The administration says work requirements encourage those on food stamps to find a job and thus pull themselves out of poverty. Sonny Perdue, secretary of agriculture, said they restore the "dignity of work."
But if that is truly the goal, there are far better ways to accomplish it than taking away food from a person who is struggling. No, this isn't about giving a hand up — it's about an ideological effort to slice public benefits, justified by the fiction they tell about poor Americans.
SNAP requires that most adults without dependents work. States can apply for waivers in areas where employment lags, and almost all states — including Maine — have used them.
With the country nationally at nearly full employment, the Trump administration says people should have no trouble finding jobs. If they aren't working, the argument goes, it's because they're lazy, and the threat of losing assistance is necessary to nudge them in the right direction.
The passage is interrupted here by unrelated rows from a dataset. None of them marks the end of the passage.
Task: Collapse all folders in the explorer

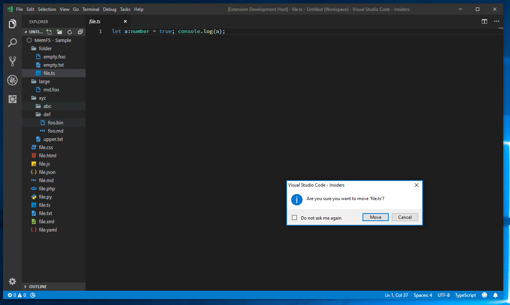Action: pyautogui.click(x=80, y=32)
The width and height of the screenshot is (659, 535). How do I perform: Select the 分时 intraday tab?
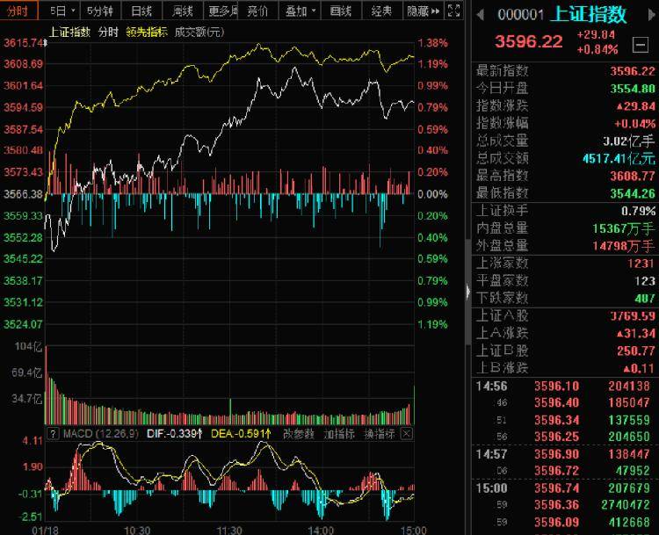(18, 11)
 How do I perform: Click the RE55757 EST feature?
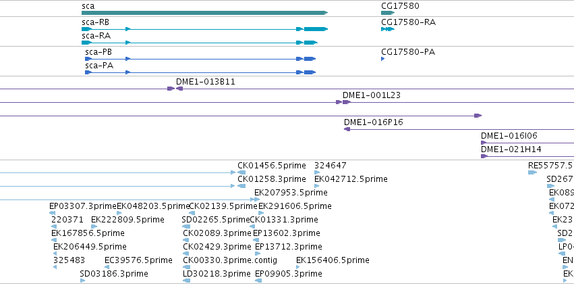[x=532, y=172]
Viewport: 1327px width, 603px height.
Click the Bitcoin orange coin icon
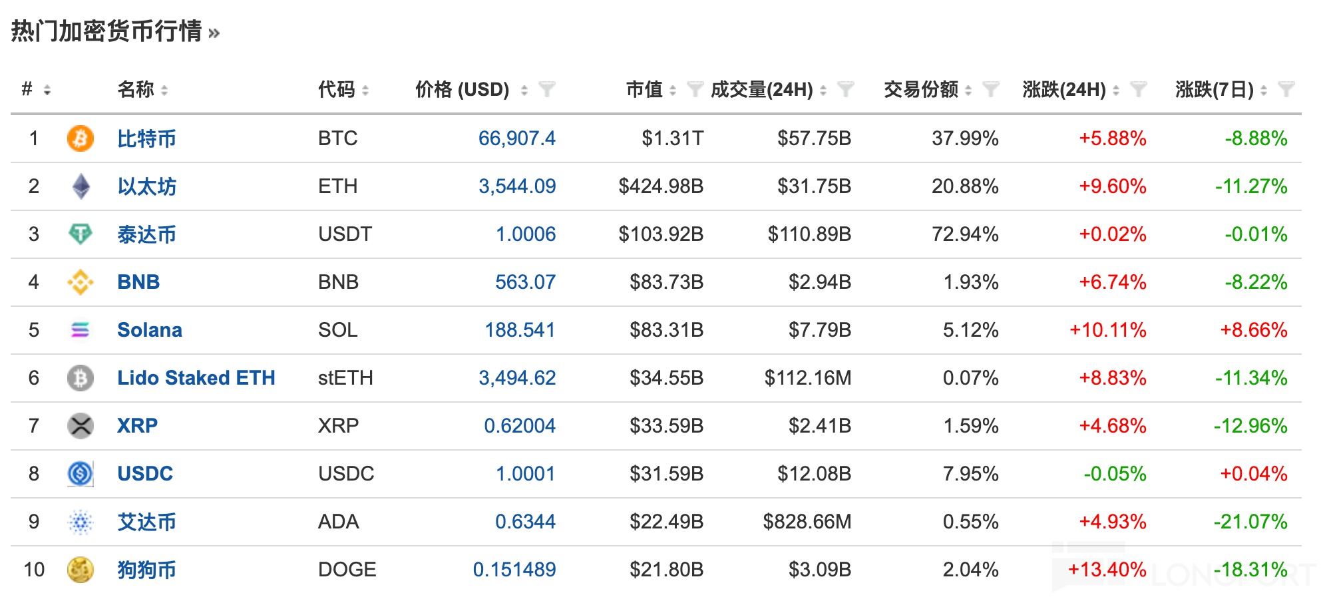80,138
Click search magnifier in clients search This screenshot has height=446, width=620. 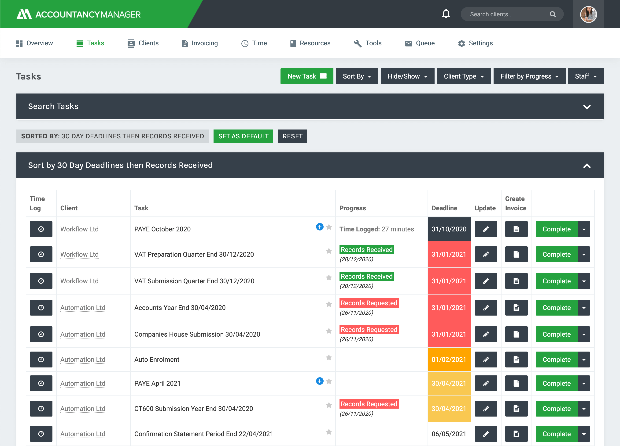tap(552, 14)
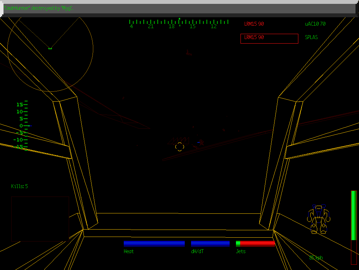359x270 pixels.
Task: Click the green throttle bar
Action: click(353, 214)
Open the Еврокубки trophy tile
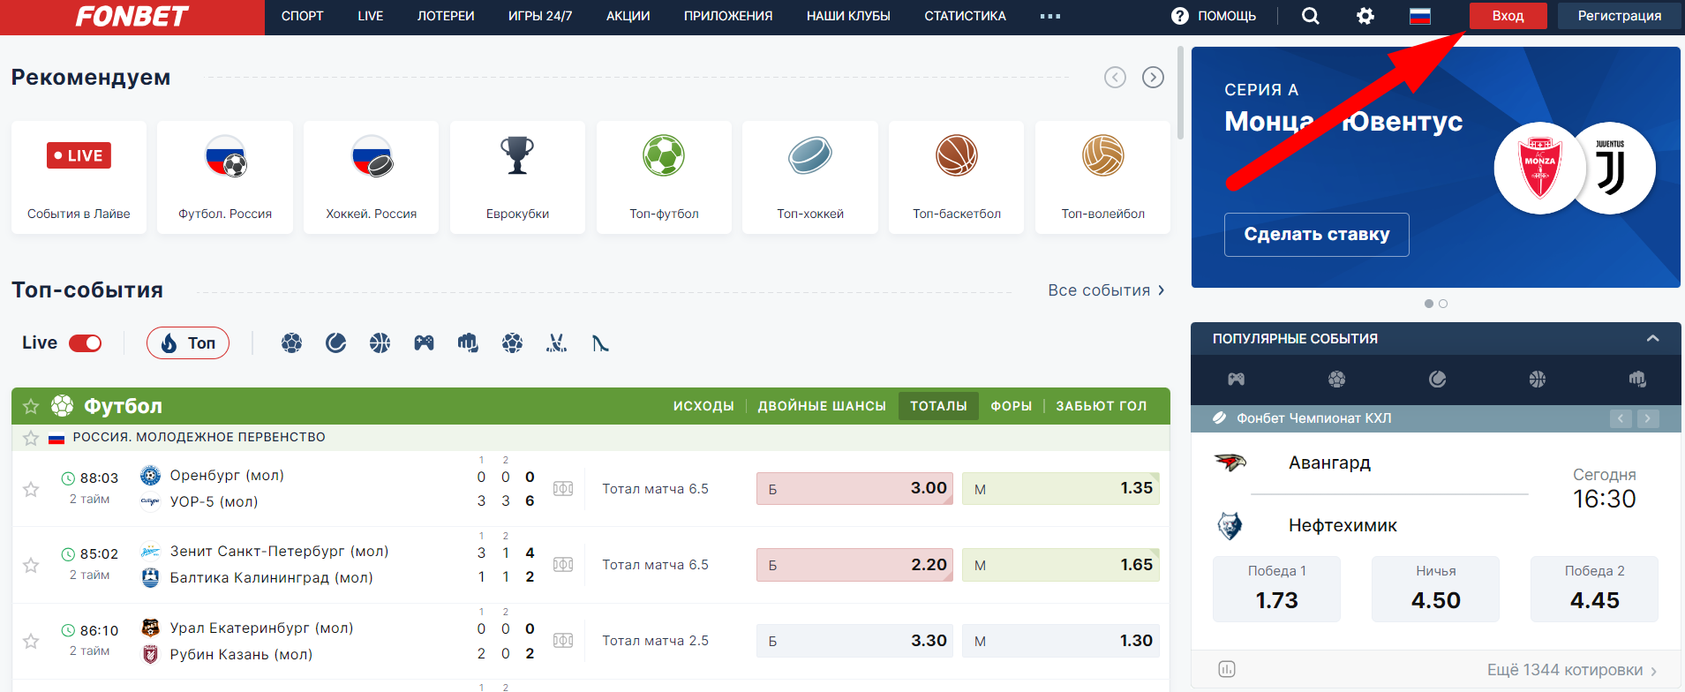The height and width of the screenshot is (692, 1685). 517,177
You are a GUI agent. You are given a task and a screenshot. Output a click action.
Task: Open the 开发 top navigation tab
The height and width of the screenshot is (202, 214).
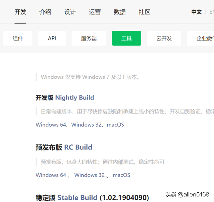[x=20, y=12]
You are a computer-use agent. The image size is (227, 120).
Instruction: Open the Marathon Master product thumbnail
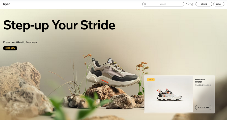click(x=169, y=94)
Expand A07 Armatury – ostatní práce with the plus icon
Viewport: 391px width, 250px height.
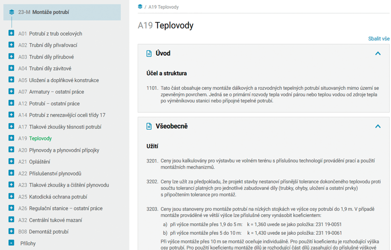coord(11,91)
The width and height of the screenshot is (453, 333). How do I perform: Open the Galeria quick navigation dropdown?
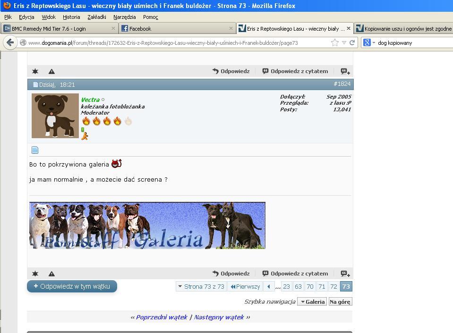[x=312, y=301]
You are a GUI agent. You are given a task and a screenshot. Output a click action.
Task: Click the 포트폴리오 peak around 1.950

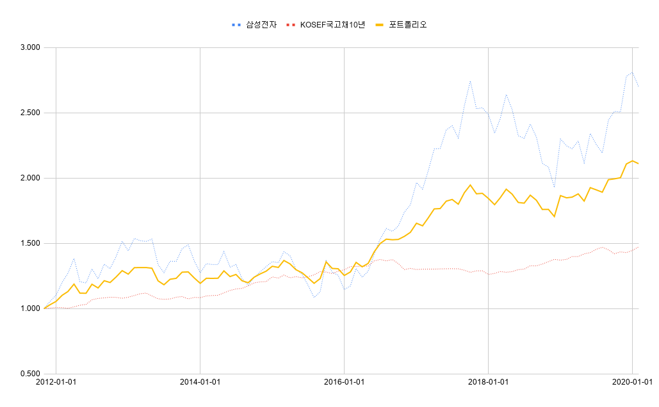point(469,184)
But the argument doesn't hold up.
Most food-stamp recipients who can work do, at least periodically. Anyway, there is no large group of freeloaders out there, just a lot of people working low-paying jobs with unstable hours for whom the $1.40 per meal SNAP assistance is a crucial lifeline.
The few who don't work and don't have dependents — about 2.8 million out of the 40 million Americans on SNAP — are not sitting at home living off the government; benefits commonly referred to as "welfare" just aren't that generous. Instead, most of them are struggling to get by.
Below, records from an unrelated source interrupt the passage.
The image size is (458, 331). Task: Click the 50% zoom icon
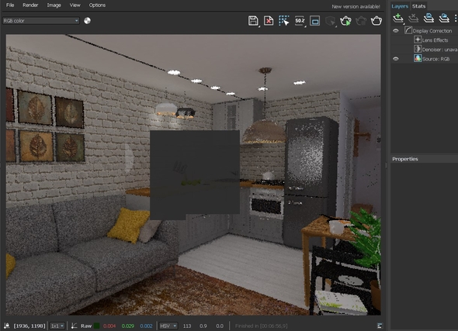(x=300, y=21)
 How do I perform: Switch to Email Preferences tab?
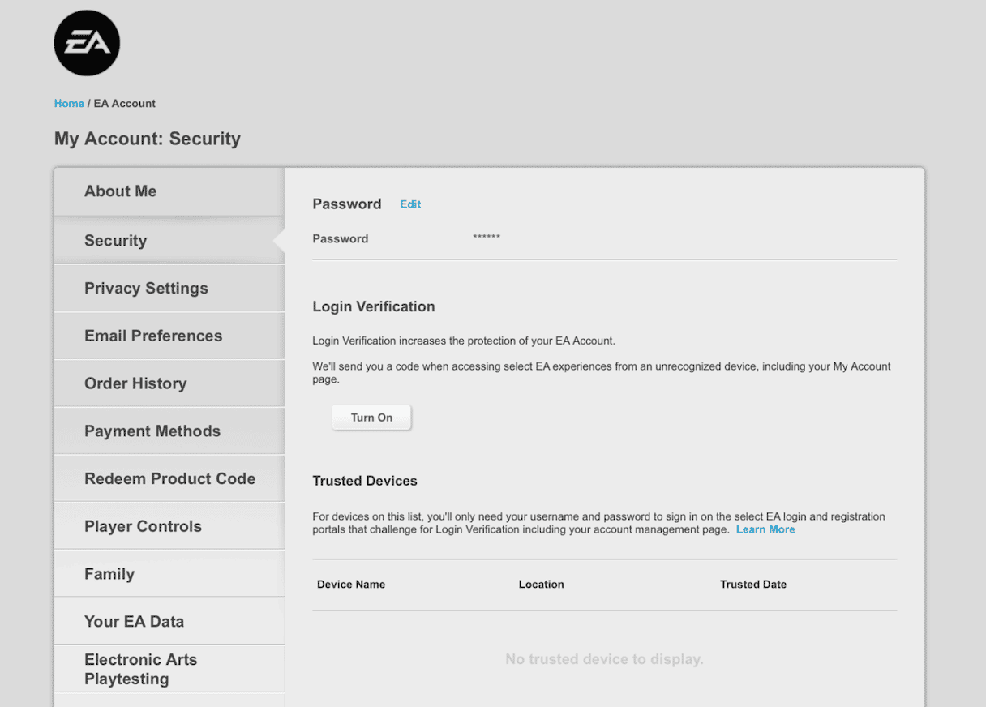tap(153, 336)
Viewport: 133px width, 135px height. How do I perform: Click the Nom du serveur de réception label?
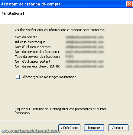click(x=37, y=52)
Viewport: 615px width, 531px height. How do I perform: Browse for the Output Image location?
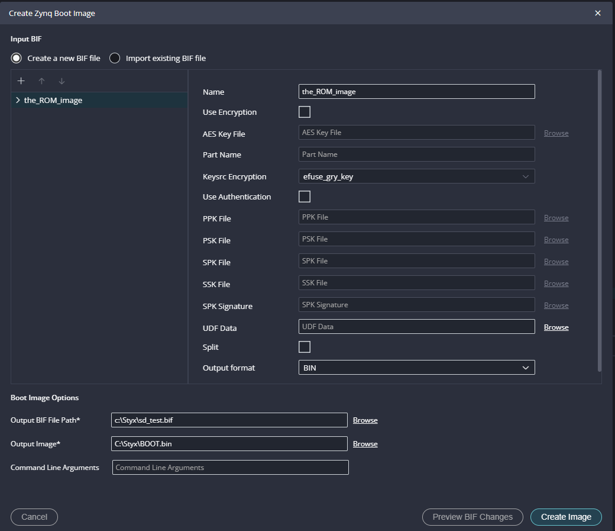click(x=365, y=444)
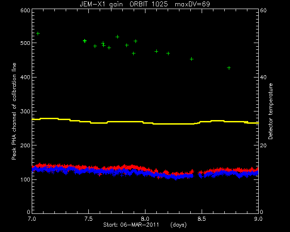Click the yellow detector temperature line

pyautogui.click(x=145, y=122)
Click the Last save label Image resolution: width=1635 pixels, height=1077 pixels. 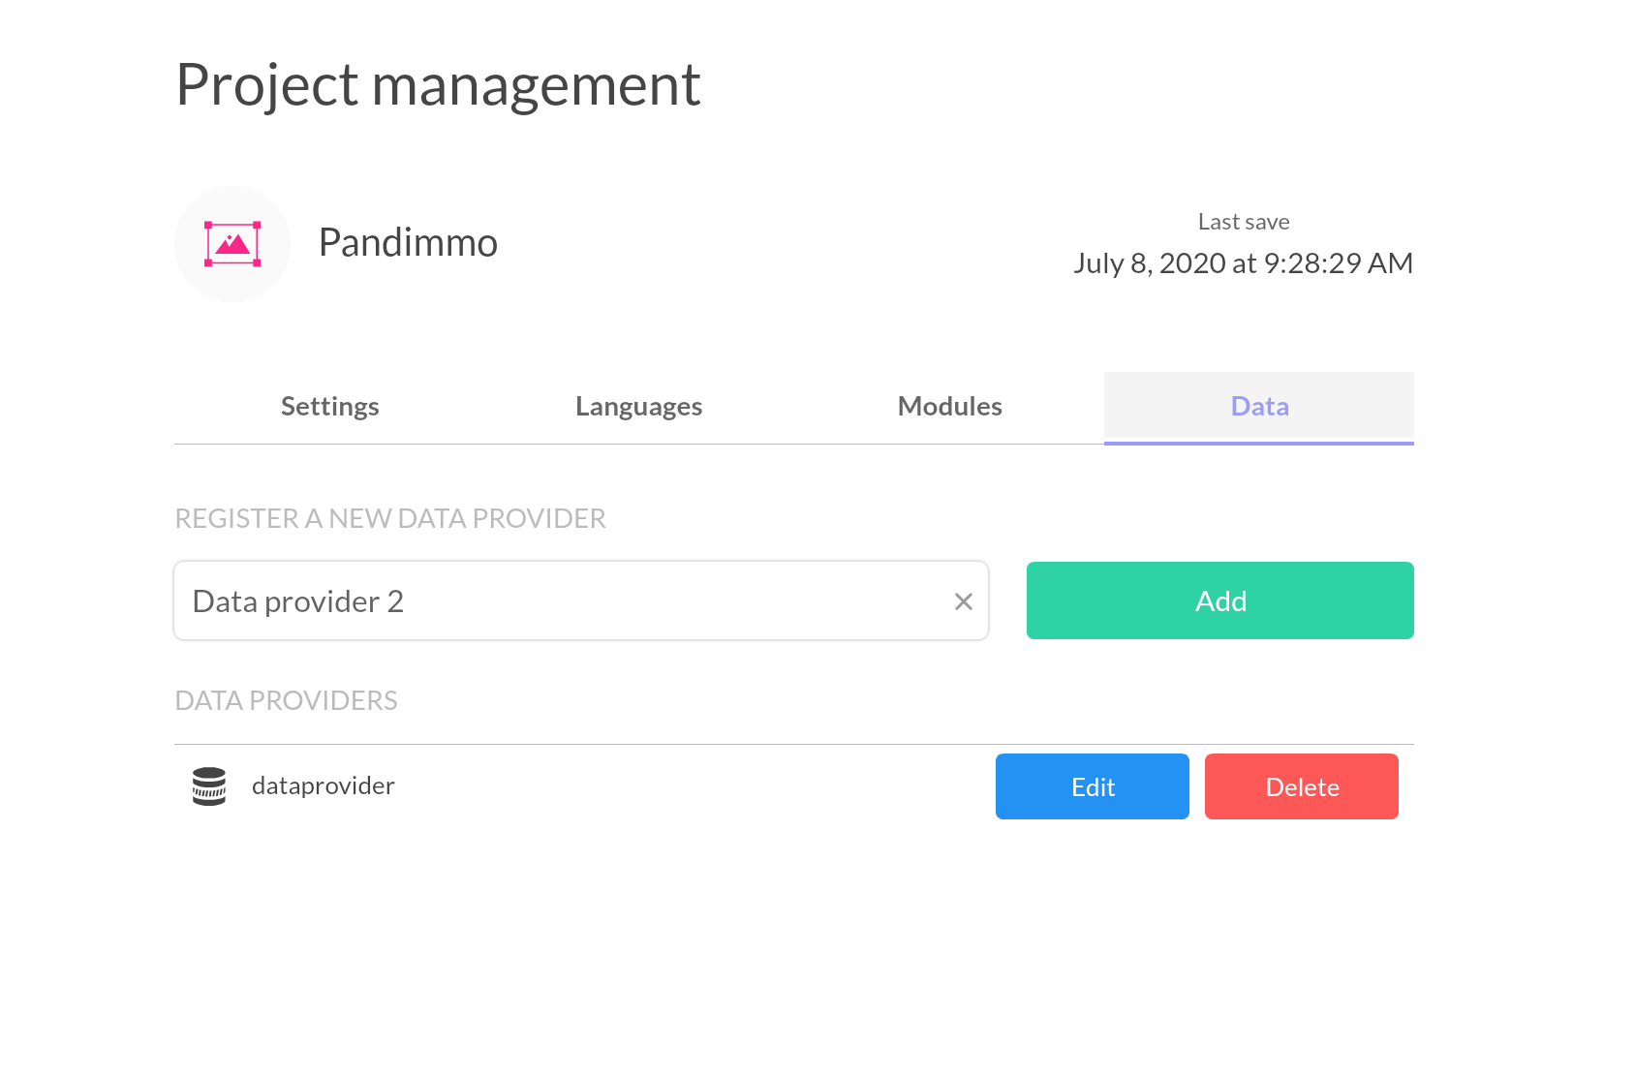click(x=1244, y=222)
And they don't fit into any neat box. Called "able-bodied," they often have chronic illness and mental health problems. Said to be without dependents, they are often involved in caregiving. Portrayed as shirking work, they often don't have skills that fit the jobs available.
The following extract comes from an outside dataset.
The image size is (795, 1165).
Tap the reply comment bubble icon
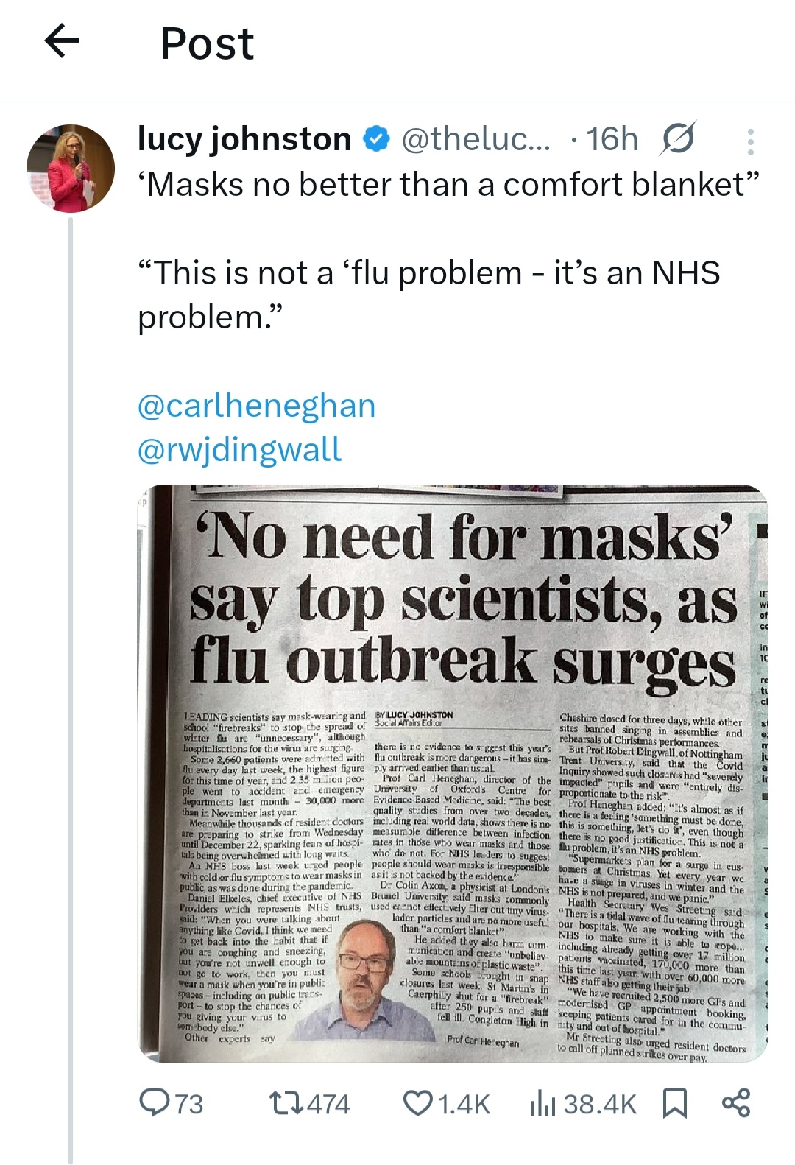pyautogui.click(x=153, y=1102)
The barriers facing these Americans are real, and taking away food assistance doesn't do anything to help overcome them. In fact, experience shows that work requirements don't lead to stable employment. And they don't reduce hunger.
The requirements, however, do reduce SNAP rolls, and that's the point — to save a little money, no matter the consequence.
A better plan would be to increase the federal minimum wage, which would provide more money to the majority of SNAP recipients who work, and who are working for less every year that the minimum wage stays flat. In fact, a $12-per-hour wage would save SNAP $53 billion over the next decade, because workers would no longer qualify.
But that plan would mean letting go of the trope of the poor layabout, and further cutting public benefits requires poor Americans to be held in contempt, whatever the reality.